>>>

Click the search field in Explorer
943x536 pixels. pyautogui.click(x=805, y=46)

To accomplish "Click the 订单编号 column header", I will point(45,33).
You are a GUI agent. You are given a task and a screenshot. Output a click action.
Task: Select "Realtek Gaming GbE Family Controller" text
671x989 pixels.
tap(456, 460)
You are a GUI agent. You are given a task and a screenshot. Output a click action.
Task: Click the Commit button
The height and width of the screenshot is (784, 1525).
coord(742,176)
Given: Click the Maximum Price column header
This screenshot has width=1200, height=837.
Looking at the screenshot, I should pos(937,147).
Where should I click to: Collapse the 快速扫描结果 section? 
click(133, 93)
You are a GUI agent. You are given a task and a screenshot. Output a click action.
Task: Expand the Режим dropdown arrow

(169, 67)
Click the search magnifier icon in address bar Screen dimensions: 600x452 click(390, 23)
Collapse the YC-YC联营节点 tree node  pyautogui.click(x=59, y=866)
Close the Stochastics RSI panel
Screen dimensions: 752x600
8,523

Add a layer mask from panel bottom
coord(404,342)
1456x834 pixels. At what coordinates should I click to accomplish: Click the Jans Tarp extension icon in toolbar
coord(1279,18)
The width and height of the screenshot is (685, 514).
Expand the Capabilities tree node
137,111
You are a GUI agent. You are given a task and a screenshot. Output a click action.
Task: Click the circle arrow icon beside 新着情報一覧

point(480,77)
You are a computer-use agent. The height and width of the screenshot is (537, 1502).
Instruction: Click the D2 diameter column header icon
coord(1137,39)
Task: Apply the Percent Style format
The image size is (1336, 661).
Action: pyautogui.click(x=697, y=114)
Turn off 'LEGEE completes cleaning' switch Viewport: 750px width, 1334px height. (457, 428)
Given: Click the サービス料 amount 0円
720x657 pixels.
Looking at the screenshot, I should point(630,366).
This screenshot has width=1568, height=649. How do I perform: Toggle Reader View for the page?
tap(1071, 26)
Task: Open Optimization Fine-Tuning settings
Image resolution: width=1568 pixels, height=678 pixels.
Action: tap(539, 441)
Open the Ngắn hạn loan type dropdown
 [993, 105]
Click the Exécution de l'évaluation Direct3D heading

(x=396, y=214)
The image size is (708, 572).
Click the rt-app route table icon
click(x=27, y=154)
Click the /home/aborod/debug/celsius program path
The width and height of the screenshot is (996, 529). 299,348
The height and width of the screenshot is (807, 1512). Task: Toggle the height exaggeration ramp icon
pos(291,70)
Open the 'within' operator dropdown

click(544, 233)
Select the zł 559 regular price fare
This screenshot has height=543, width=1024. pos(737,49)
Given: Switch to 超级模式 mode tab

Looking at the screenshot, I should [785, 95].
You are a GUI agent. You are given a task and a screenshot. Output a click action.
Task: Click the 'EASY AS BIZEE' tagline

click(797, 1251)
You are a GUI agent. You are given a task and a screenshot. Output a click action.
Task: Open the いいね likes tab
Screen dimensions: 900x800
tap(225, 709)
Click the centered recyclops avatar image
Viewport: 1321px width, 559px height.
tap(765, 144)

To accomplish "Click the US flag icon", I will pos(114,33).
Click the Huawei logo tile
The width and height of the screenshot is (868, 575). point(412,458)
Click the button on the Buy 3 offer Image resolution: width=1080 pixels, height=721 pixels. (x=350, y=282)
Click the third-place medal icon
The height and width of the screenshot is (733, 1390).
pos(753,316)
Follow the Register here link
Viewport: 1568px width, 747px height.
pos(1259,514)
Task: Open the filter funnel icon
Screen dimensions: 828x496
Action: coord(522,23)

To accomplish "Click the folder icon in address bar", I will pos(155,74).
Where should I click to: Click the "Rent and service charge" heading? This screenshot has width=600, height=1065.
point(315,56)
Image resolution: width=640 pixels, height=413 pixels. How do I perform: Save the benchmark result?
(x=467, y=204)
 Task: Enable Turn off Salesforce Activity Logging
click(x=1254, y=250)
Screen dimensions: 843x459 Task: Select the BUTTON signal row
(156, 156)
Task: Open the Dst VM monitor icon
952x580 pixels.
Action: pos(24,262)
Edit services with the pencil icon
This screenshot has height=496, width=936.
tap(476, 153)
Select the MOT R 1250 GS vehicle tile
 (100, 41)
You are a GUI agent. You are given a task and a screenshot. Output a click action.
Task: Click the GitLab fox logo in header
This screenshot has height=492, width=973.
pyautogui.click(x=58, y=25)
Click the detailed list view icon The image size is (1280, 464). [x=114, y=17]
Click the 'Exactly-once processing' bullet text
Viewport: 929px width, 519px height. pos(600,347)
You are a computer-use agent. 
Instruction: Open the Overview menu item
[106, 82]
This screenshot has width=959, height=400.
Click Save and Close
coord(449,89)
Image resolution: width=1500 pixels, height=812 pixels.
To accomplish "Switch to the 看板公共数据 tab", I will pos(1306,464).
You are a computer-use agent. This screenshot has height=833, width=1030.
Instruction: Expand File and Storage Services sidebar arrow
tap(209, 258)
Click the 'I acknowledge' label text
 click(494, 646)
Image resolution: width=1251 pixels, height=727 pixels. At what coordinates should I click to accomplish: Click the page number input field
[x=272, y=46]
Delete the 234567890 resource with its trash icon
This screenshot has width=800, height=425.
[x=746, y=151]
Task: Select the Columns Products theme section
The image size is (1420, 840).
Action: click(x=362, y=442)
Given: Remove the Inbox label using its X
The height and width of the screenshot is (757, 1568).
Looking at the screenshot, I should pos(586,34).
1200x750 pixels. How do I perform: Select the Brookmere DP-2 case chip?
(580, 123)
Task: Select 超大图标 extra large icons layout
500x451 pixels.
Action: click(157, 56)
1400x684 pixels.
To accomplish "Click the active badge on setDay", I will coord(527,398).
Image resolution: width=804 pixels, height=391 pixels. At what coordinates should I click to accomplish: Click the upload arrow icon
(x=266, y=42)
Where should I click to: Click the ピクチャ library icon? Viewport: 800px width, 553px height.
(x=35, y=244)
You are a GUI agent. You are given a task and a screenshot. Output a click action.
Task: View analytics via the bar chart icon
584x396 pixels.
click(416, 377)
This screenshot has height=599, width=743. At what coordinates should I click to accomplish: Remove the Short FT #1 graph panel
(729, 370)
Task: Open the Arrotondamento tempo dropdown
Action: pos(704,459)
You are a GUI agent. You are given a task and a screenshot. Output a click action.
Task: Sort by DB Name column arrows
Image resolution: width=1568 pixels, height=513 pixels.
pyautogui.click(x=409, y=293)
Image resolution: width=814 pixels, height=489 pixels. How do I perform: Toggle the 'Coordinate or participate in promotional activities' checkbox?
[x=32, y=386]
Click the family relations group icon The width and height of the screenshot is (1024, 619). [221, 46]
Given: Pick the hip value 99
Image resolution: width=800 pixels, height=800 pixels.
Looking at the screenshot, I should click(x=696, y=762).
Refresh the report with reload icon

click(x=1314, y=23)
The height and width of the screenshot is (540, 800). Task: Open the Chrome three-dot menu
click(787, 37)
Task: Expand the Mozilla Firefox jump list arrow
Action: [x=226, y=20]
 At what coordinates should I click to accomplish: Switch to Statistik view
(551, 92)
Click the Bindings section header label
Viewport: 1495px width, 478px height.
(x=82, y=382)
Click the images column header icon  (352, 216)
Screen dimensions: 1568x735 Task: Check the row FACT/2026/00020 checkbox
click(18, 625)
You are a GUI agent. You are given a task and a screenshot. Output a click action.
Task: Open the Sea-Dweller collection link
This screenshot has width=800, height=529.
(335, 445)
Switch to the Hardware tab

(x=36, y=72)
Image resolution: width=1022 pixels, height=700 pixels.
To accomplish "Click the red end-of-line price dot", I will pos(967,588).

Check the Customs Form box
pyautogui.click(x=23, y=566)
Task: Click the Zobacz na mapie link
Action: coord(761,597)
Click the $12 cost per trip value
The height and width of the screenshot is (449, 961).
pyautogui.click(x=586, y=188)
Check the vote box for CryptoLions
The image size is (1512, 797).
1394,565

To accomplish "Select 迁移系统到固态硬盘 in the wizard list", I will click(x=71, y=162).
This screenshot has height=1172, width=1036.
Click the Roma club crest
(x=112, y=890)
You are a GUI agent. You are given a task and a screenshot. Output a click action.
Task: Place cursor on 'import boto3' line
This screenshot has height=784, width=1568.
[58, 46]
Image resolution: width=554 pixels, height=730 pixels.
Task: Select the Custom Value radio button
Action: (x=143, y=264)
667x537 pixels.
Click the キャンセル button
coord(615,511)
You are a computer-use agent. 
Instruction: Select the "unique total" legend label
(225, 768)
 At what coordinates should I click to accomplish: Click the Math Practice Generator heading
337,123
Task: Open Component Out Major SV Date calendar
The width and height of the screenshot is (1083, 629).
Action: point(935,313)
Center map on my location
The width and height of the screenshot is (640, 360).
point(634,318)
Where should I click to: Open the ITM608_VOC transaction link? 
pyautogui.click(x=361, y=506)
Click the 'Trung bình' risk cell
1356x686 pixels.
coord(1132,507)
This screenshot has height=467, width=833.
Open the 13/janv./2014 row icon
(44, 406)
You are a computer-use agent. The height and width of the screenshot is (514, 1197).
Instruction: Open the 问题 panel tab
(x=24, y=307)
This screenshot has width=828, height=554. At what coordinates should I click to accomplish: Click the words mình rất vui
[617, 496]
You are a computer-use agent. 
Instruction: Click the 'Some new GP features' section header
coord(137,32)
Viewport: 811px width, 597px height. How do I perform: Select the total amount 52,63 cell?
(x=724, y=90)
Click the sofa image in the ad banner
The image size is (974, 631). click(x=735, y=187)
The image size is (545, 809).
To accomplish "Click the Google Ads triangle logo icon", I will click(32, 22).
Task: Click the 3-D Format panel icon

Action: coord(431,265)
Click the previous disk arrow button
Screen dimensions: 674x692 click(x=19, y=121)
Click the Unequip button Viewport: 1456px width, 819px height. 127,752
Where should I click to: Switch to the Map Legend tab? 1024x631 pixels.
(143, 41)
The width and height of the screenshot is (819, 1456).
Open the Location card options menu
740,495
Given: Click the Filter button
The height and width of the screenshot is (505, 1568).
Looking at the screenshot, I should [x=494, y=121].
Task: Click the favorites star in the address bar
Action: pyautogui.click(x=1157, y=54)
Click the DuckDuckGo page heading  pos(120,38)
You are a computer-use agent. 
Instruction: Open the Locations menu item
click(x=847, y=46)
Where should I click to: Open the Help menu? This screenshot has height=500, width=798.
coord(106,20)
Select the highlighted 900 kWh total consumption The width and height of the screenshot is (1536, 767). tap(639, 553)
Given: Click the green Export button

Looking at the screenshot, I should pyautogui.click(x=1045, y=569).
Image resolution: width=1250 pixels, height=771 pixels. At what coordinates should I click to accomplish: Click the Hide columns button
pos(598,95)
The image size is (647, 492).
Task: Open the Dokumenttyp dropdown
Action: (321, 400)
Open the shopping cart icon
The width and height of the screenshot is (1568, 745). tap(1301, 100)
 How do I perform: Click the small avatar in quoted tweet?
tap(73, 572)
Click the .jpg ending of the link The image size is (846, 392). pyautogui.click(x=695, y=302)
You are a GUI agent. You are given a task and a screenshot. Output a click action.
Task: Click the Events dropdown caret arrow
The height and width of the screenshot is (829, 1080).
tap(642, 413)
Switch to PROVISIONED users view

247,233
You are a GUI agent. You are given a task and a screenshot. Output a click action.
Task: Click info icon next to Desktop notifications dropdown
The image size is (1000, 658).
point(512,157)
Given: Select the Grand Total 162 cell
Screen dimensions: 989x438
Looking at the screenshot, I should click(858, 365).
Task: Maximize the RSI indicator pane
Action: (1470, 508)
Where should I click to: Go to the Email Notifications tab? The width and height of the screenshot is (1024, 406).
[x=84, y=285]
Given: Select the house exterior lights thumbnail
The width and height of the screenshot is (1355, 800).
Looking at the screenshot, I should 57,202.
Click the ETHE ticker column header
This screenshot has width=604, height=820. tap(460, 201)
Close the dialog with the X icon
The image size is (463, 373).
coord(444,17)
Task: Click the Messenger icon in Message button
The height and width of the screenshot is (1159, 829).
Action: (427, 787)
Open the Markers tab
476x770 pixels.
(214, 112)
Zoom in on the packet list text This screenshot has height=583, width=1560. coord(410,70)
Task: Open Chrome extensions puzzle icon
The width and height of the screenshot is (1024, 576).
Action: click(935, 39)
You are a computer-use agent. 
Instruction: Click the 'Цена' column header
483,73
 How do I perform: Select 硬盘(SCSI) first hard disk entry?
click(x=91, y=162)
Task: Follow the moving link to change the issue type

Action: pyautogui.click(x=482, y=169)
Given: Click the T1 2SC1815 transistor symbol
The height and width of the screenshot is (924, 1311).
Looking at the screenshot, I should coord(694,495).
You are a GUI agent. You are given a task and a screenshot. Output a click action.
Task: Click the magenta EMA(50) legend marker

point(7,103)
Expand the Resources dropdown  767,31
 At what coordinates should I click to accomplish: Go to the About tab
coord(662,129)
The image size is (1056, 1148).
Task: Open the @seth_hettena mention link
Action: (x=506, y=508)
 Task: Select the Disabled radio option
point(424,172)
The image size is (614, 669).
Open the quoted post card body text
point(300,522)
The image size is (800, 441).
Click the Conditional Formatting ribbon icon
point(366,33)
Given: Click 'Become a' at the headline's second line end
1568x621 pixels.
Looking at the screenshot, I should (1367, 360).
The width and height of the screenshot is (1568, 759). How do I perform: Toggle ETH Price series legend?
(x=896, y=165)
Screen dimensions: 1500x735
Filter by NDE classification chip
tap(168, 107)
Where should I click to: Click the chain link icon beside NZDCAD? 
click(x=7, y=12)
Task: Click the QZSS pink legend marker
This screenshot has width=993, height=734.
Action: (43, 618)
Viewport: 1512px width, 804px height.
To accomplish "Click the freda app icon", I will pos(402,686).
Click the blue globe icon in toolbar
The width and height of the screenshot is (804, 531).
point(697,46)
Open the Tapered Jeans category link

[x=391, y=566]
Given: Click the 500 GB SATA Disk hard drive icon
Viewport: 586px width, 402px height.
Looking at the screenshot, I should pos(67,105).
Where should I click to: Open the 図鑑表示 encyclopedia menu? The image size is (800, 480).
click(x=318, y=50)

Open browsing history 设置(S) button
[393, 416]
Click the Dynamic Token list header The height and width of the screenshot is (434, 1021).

<<<

■ **INSTRUCTIONS TO FOLLOW**
For the lines from the one containing "Expand the Resources" through the end of the listing above, output each exactly and leave out the rest.

■ **TASK RESULT**
Expand the Resources dropdown  767,31
 At what coordinates should I click to accomplish: Go to the About tab
coord(662,129)
The image size is (1056, 1148).
Task: Open the @seth_hettena mention link
Action: (x=506, y=508)
 Task: Select the Disabled radio option
point(424,172)
The image size is (614, 669).
Open the quoted post card body text
point(300,522)
The image size is (800, 441).
Click the Conditional Formatting ribbon icon
point(366,33)
Given: Click 'Become a' at the headline's second line end
1568x621 pixels.
Looking at the screenshot, I should (1367, 360).
The width and height of the screenshot is (1568, 759). How do I perform: Toggle ETH Price series legend?
(x=896, y=165)
Screen dimensions: 1500x735
Filter by NDE classification chip
tap(168, 107)
Where should I click to: Click the chain link icon beside NZDCAD? 
click(x=7, y=12)
Task: Click the QZSS pink legend marker
This screenshot has width=993, height=734.
Action: (43, 618)
Viewport: 1512px width, 804px height.
To accomplish "Click the freda app icon", I will pos(402,686).
Click the blue globe icon in toolbar
The width and height of the screenshot is (804, 531).
point(697,46)
Open the Tapered Jeans category link

[x=391, y=566]
Given: Click the 500 GB SATA Disk hard drive icon
Viewport: 586px width, 402px height.
Looking at the screenshot, I should pos(67,105).
Where should I click to: Open the 図鑑表示 encyclopedia menu? The image size is (800, 480).
click(x=318, y=50)

Open browsing history 设置(S) button
[393, 416]
Click the Dynamic Token list header The height and width of the screenshot is (434, 1021).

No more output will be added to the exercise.